◆ SOLICITAÇÕES:
1) Responda, com base na resenha do filme:
(a) De quem Amy recebe ligações nos primeiros minutos da corrida, e para onde ela liga?
(b) Por que motivo todas as escolas da região estão em lockdown?
(c) Qual atriz interpreta a protagonista?
2) Transcreva literalmente, da resenha do filme, tudo o que vai de "Enquanto corria e" até "árvore como cenário.".
3) Prossiga a resenha do filme a partir do ponto em que ela termina.

◆ TRECHO DO DOCUMENTO:
Assim que começamos a acompanhar os primeiros minutos da corrida, começam também os telefonemas que servem para situar o espectador a respeito da vida de Amy e de seus dois filhos, além de Noah, Amy tem também uma filha mais nova que estuda em outro colégio, mas nem chega a aparecer no filme, é apenas mencionada. Amy recebe ligações dos pais, de amigas, liga para oficina, uma atrás da outra, e se você tem horror a ligação assim como eu, só esse malabarismo que ela faz, pulando de uma ligação para outra, já é motivo para desespero.

Enquanto corria e ia ainda mais para o meio da floresta, Amy descobre (por um alerta em seu celular) que todas as escolas da região estão em lockdown por conta de uma pessoa armada. Ligando para as escolas, Amy fica sabendo que a escola de Emily (a filha mais nova) está segura, mas o atirador está na escola de Noah, então Amy liga para polícia, acompanha o jornal ao vivo em seu celular e manda Siri ligar para suas amigas na tentativa de conseguir uma carona para o centro comunitário, onde estão se reunindo os pais dos alunos, mas como seu GPS aponta, ela está longe de da saída da floresta e é obrigada a seguir correndo. Entre tropeços, Amy continua suas mil e uma ligações, inclusive conseguindo falar até mesmo com seu filho (que estava dentro da escola com o atirador) e o próprio atirador, sob pretextos bem esquisitos, com música dramática de fundo e um monte de árvore como cenário.

É muito fácil identificar onde foi que “A Hoa do Desespero” errou e também onde foi que acertou. Colocar Naomi Watts como protagonista e basicamente a única personagem foi o único acerto dessa produção, apesar de tudo, Naomi Watts ainda é Naomi Watts e não é à toa que ela já foi indicada ao Oscar, com um roteiro fraco como esse e absolutamente nenhuma ação externa acontecendo, todo o peso do filme fica em suas costas e são poucas as atrizes que conseguiriam segurar a atenção do telespectador por mais de uma hora (ela está em cena basicamente a todo segundo) como ela o fez. E de errado tem todo o resto.

◆ MATERIAL COLETADO:
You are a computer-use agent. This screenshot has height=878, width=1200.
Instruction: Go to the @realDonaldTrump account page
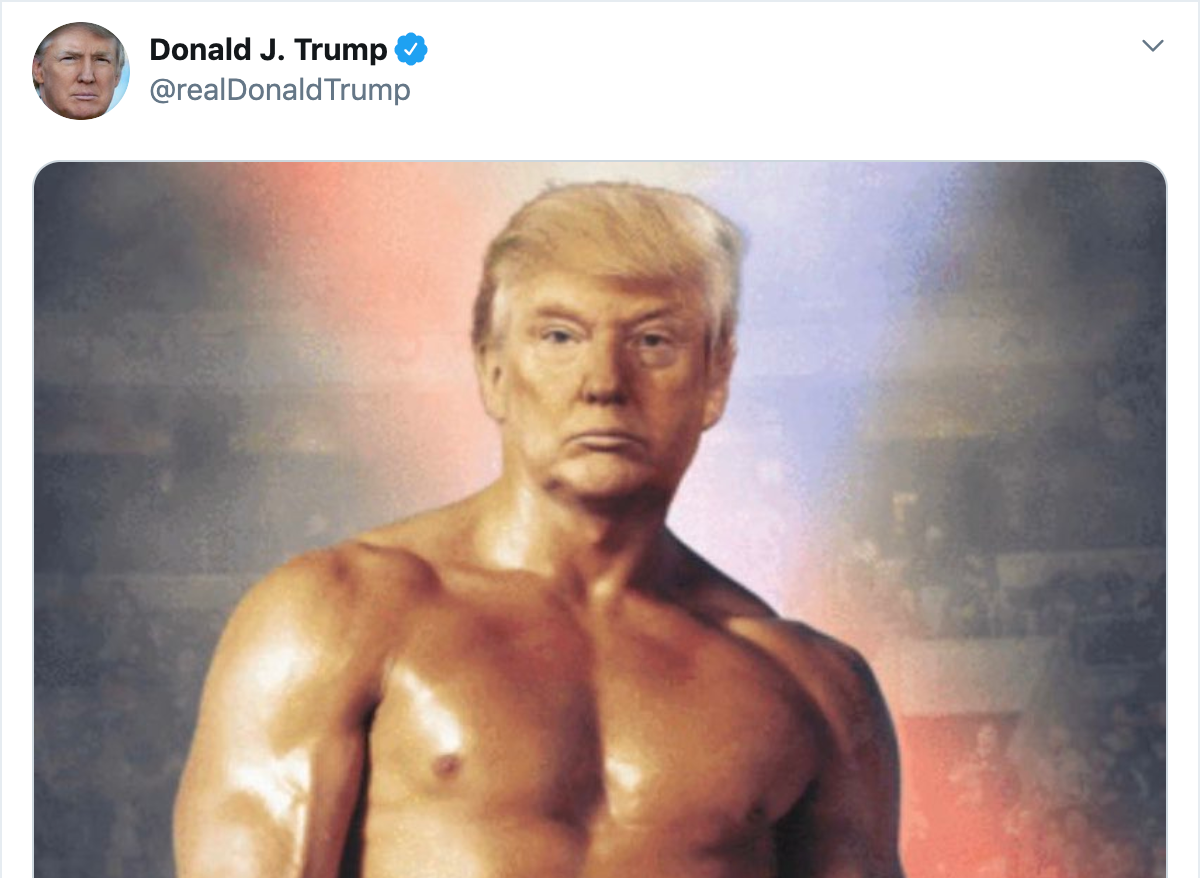pos(280,90)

◆ RESPOSTAS DAS TAREFAS:
1)
(a) Amy recebe ligações dos pais e de amigas, e liga para a oficina.
(b) As escolas estão em lockdown por conta de uma pessoa armada.
(c) Naomi Watts.

2)
Enquanto corria e ia ainda mais para o meio da floresta, Amy descobre (por um alerta em seu celular) que todas as escolas da região estão em lockdown por conta de uma pessoa armada. Ligando para as escolas, Amy fica sabendo que a escola de Emily (a filha mais nova) está segura, mas o atirador está na escola de Noah, então Amy liga para polícia, acompanha o jornal ao vivo em seu celular e manda Siri ligar para suas amigas na tentativa de conseguir uma carona para o centro comunitário, onde estão se reunindo os pais dos alunos, mas como seu GPS aponta, ela está longe de da saída da floresta e é obrigada a seguir correndo. Entre tropeços, Amy continua suas mil e uma ligações, inclusive conseguindo falar até mesmo com seu filho (que estava dentro da escola com o atirador) e o próprio atirador, sob pretextos bem esquisitos, com música dramática de fundo e um monte de árvore como cenário.

3)
O timing do filme já é ruim aqui no Brasil, considerando o massacre recente na escola do Texas que deixou mais de 15 mortos, e poderia ter sido ainda pior nos EUA se o filme já não tivesse sido lançado por lá há alguns meses. Independente de timing, o tema aqui é abordado de uma forma superficial e absolutamente dramática, sem responsabilidade e sem tomar uma posição verdadeira em relação à questão do porte de arma nos EUA, o tiroteio na escola é muito mais um plot device do que qualquer outra coisa, isso sem contar que Amy Carr ainda é retratada como um tipo de heroína por ter auxiliado a polícia, dando uma impressão estranha de que esse tipo de situação poderia ser evitada caso algum pai desesperado se esforçasse o suficiente.

Apesar de ter menos de uma hora e meia de duração, o filme consegue ser cansativo e parece ser muito mais longo e nem o desfecho de final feliz faz valer a hora perdida.